Content starts

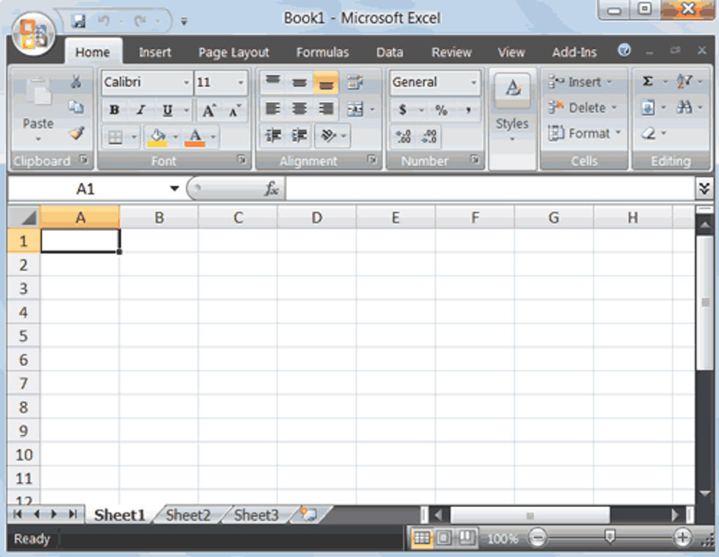Switch to Page Layout view in status bar
The width and height of the screenshot is (719, 557).
pyautogui.click(x=445, y=538)
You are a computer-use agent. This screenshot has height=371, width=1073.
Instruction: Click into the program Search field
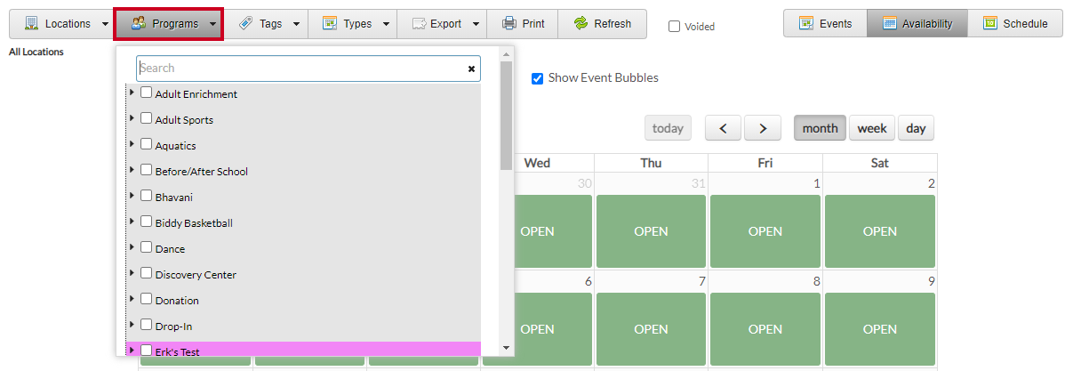298,69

Content ends

* **WHAT YOU NEED TO DO**
Do not copy pictures. Restate exactly the lines from the one containing "You are a computer-use" through the last line of the records.

* **RESPONSE BOX**
You are a computer-use agent. This screenshot has height=371, width=1073.
Instruction: Click into the program Search field
298,69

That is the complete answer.